What you have to do:
Would you repeat each line below precisely as it stands?

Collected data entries
Segment Open

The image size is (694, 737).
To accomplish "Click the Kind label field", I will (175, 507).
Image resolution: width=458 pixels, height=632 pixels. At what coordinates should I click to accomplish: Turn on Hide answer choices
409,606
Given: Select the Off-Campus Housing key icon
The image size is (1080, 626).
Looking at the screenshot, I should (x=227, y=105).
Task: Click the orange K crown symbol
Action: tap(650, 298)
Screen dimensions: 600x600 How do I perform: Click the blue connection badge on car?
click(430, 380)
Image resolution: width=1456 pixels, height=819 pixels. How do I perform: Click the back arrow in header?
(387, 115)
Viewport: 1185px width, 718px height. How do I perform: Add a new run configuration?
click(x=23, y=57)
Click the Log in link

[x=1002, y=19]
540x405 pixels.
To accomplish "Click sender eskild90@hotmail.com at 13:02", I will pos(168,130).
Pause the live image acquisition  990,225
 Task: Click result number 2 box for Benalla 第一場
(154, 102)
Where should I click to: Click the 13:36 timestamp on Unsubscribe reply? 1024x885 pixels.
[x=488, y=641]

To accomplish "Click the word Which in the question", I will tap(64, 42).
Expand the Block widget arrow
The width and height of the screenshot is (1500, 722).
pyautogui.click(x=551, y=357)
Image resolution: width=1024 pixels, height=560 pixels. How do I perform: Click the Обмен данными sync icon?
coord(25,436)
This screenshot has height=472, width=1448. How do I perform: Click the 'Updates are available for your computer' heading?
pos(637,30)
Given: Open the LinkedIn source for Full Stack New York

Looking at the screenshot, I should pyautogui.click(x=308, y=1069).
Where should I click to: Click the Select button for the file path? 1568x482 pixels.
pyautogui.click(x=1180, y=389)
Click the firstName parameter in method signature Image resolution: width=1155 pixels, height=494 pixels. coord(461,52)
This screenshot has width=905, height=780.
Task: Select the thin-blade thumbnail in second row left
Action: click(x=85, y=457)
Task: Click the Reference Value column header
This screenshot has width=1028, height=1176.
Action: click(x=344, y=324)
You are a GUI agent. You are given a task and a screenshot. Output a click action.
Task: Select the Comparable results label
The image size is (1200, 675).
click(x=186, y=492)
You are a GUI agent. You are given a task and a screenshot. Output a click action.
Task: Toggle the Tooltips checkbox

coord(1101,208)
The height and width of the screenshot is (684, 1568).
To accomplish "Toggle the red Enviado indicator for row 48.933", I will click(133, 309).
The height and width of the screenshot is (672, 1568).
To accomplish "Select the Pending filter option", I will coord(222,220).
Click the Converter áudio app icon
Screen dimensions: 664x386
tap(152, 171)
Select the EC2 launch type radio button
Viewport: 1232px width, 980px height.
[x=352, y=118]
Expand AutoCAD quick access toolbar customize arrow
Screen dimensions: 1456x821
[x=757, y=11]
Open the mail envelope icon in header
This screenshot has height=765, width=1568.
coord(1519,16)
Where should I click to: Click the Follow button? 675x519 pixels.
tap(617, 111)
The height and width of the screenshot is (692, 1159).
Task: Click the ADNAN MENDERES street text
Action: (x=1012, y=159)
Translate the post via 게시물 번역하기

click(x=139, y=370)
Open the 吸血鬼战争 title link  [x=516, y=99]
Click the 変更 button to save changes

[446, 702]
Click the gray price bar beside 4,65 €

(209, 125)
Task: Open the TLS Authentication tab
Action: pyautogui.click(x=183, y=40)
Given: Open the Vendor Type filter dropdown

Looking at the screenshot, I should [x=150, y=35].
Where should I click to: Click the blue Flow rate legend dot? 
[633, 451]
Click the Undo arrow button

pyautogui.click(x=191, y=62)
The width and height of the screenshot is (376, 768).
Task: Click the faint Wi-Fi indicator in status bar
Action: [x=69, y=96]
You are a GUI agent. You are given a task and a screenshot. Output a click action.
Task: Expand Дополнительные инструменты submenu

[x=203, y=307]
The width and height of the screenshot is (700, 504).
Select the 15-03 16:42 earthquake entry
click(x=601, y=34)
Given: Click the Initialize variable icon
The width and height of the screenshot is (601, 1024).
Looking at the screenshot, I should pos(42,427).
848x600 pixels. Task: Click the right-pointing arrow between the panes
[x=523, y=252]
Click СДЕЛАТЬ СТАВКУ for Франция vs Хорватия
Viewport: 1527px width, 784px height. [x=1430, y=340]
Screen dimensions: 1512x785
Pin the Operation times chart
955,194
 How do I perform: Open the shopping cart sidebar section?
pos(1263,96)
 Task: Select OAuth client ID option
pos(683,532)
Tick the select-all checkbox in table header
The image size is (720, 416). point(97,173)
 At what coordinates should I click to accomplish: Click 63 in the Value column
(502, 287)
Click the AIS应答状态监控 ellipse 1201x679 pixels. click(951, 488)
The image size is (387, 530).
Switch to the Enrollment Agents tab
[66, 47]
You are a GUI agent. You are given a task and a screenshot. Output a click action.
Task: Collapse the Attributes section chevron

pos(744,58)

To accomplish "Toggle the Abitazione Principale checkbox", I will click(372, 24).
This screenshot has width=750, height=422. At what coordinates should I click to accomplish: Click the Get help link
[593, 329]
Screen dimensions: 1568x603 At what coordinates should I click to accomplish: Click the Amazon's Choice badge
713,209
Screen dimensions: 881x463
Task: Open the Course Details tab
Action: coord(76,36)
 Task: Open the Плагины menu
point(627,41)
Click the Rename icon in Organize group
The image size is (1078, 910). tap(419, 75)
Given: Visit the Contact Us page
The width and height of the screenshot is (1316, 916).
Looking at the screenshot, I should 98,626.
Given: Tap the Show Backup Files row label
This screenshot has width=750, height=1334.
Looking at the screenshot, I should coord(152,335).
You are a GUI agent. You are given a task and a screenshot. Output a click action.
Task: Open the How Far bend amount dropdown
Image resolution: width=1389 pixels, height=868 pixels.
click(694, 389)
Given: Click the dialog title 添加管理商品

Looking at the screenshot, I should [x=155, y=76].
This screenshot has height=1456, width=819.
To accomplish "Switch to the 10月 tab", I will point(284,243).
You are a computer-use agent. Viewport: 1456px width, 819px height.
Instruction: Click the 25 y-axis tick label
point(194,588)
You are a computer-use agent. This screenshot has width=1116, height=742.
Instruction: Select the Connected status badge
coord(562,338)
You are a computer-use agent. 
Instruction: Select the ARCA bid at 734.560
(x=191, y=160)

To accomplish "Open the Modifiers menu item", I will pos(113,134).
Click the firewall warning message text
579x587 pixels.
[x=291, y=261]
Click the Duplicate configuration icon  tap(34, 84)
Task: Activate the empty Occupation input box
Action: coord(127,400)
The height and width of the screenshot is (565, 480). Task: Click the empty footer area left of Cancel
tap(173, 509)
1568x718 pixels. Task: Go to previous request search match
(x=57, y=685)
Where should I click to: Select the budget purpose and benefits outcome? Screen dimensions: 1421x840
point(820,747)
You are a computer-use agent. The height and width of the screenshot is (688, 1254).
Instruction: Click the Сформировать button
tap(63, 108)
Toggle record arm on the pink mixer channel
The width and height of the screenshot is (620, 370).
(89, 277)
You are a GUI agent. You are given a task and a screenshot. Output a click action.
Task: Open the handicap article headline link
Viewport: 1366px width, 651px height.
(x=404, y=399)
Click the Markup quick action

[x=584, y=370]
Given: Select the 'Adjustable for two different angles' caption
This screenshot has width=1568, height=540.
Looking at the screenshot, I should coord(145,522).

Segment Closed

Exercise result:
The image size is (694, 737).
To accomplish "Click the Kind label field", I will (175, 507).
Image resolution: width=458 pixels, height=632 pixels. At what coordinates should I click to accomplish: Turn on Hide answer choices
409,606
Given: Select the Off-Campus Housing key icon
The image size is (1080, 626).
Looking at the screenshot, I should (x=227, y=105).
Task: Click the orange K crown symbol
Action: tap(650, 298)
Screen dimensions: 600x600 How do I perform: Click the blue connection badge on car?
click(430, 380)
Image resolution: width=1456 pixels, height=819 pixels. How do I perform: Click the back arrow in header?
(387, 115)
Viewport: 1185px width, 718px height. How do I perform: Add a new run configuration?
click(x=23, y=57)
Click the Log in link

[x=1002, y=19]
540x405 pixels.
To accomplish "Click sender eskild90@hotmail.com at 13:02", I will pos(168,130).
Pause the live image acquisition  990,225
 Task: Click result number 2 box for Benalla 第一場
(154, 102)
Where should I click to: Click the 13:36 timestamp on Unsubscribe reply? 1024x885 pixels.
[x=488, y=641]

To accomplish "Click the word Which in the question", I will tap(64, 42).
Expand the Block widget arrow
The width and height of the screenshot is (1500, 722).
pyautogui.click(x=551, y=357)
Image resolution: width=1024 pixels, height=560 pixels. How do I perform: Click the Обмен данными sync icon?
coord(25,436)
This screenshot has height=472, width=1448. How do I perform: Click the 'Updates are available for your computer' heading?
pos(637,30)
Given: Open the LinkedIn source for Full Stack New York

Looking at the screenshot, I should pyautogui.click(x=308, y=1069).
Where should I click to: Click the Select button for the file path? 1568x482 pixels.
pyautogui.click(x=1180, y=389)
Click the firstName parameter in method signature Image resolution: width=1155 pixels, height=494 pixels. coord(461,52)
This screenshot has width=905, height=780.
Task: Select the thin-blade thumbnail in second row left
Action: click(x=85, y=457)
Task: Click the Reference Value column header
This screenshot has width=1028, height=1176.
Action: click(x=344, y=324)
You are a GUI agent. You are given a task and a screenshot. Output a click action.
Task: Select the Comparable results label
The image size is (1200, 675).
click(x=186, y=492)
You are a GUI agent. You are given a task and a screenshot. Output a click action.
Task: Toggle the Tooltips checkbox

coord(1101,208)
The height and width of the screenshot is (684, 1568).
To accomplish "Toggle the red Enviado indicator for row 48.933", I will click(133, 309).
The height and width of the screenshot is (672, 1568).
To accomplish "Select the Pending filter option", I will coord(222,220).
Click the Converter áudio app icon
Screen dimensions: 664x386
tap(152, 171)
Select the EC2 launch type radio button
Viewport: 1232px width, 980px height.
[x=352, y=118]
Expand AutoCAD quick access toolbar customize arrow
Screen dimensions: 1456x821
[x=757, y=11]
Open the mail envelope icon in header
This screenshot has height=765, width=1568.
coord(1519,16)
Where should I click to: Click the Follow button? 675x519 pixels.
tap(617, 111)
The height and width of the screenshot is (692, 1159).
Task: Click the ADNAN MENDERES street text
Action: (x=1012, y=159)
Translate the post via 게시물 번역하기

click(x=139, y=370)
Open the 吸血鬼战争 title link  [x=516, y=99]
Click the 変更 button to save changes

[446, 702]
Click the gray price bar beside 4,65 €

(209, 125)
Task: Open the TLS Authentication tab
Action: pyautogui.click(x=183, y=40)
Given: Open the Vendor Type filter dropdown

Looking at the screenshot, I should [x=150, y=35].
Where should I click to: Click the blue Flow rate legend dot? 
[633, 451]
Click the Undo arrow button

pyautogui.click(x=191, y=62)
The width and height of the screenshot is (376, 768).
Task: Click the faint Wi-Fi indicator in status bar
Action: [x=69, y=96]
You are a GUI agent. You are given a task and a screenshot. Output a click action.
Task: Expand Дополнительные инструменты submenu

[x=203, y=307]
The width and height of the screenshot is (700, 504).
Select the 15-03 16:42 earthquake entry
click(x=601, y=34)
Given: Click the Initialize variable icon
The width and height of the screenshot is (601, 1024).
Looking at the screenshot, I should pos(42,427).
848x600 pixels. Task: Click the right-pointing arrow between the panes
[x=523, y=252]
Click СДЕЛАТЬ СТАВКУ for Франция vs Хорватия
Viewport: 1527px width, 784px height. [x=1430, y=340]
Screen dimensions: 1512x785
Pin the Operation times chart
955,194
 How do I perform: Open the shopping cart sidebar section?
pos(1263,96)
 Task: Select OAuth client ID option
pos(683,532)
Tick the select-all checkbox in table header
The image size is (720, 416). point(97,173)
 At what coordinates should I click to accomplish: Click 63 in the Value column
(502, 287)
Click the AIS应答状态监控 ellipse 1201x679 pixels. click(951, 488)
The image size is (387, 530).
Switch to the Enrollment Agents tab
[66, 47]
You are a GUI agent. You are given a task and a screenshot. Output a click action.
Task: Collapse the Attributes section chevron

pos(744,58)

To accomplish "Toggle the Abitazione Principale checkbox", I will click(372, 24).
This screenshot has width=750, height=422. At what coordinates should I click to accomplish: Click the Get help link
[593, 329]
Screen dimensions: 1568x603 At what coordinates should I click to accomplish: Click the Amazon's Choice badge
713,209
Screen dimensions: 881x463
Task: Open the Course Details tab
Action: coord(76,36)
 Task: Open the Плагины menu
point(627,41)
Click the Rename icon in Organize group
The image size is (1078, 910). tap(419, 75)
Given: Visit the Contact Us page
The width and height of the screenshot is (1316, 916).
Looking at the screenshot, I should 98,626.
Given: Tap the Show Backup Files row label
This screenshot has width=750, height=1334.
Looking at the screenshot, I should coord(152,335).
You are a GUI agent. You are given a task and a screenshot. Output a click action.
Task: Open the How Far bend amount dropdown
Image resolution: width=1389 pixels, height=868 pixels.
click(694, 389)
Given: Click the dialog title 添加管理商品

Looking at the screenshot, I should [x=155, y=76].
This screenshot has height=1456, width=819.
To accomplish "Switch to the 10月 tab", I will point(284,243).
You are a computer-use agent. Viewport: 1456px width, 819px height.
Instruction: Click the 25 y-axis tick label
point(194,588)
You are a computer-use agent. This screenshot has width=1116, height=742.
Instruction: Select the Connected status badge
coord(562,338)
You are a computer-use agent. 
Instruction: Select the ARCA bid at 734.560
(x=191, y=160)

To accomplish "Open the Modifiers menu item", I will pos(113,134).
Click the firewall warning message text
579x587 pixels.
[x=291, y=261]
Click the Duplicate configuration icon  tap(34, 84)
Task: Activate the empty Occupation input box
Action: coord(127,400)
The height and width of the screenshot is (565, 480). Task: Click the empty footer area left of Cancel
tap(173, 509)
1568x718 pixels. Task: Go to previous request search match
(x=57, y=685)
Where should I click to: Select the budget purpose and benefits outcome? Screen dimensions: 1421x840
point(820,747)
You are a computer-use agent. The height and width of the screenshot is (688, 1254).
Instruction: Click the Сформировать button
tap(63, 108)
Toggle record arm on the pink mixer channel
The width and height of the screenshot is (620, 370).
(89, 277)
You are a GUI agent. You are given a task and a screenshot. Output a click action.
Task: Open the handicap article headline link
Viewport: 1366px width, 651px height.
(x=404, y=399)
Click the Markup quick action

[x=584, y=370]
Given: Select the 'Adjustable for two different angles' caption
This screenshot has width=1568, height=540.
Looking at the screenshot, I should coord(145,522).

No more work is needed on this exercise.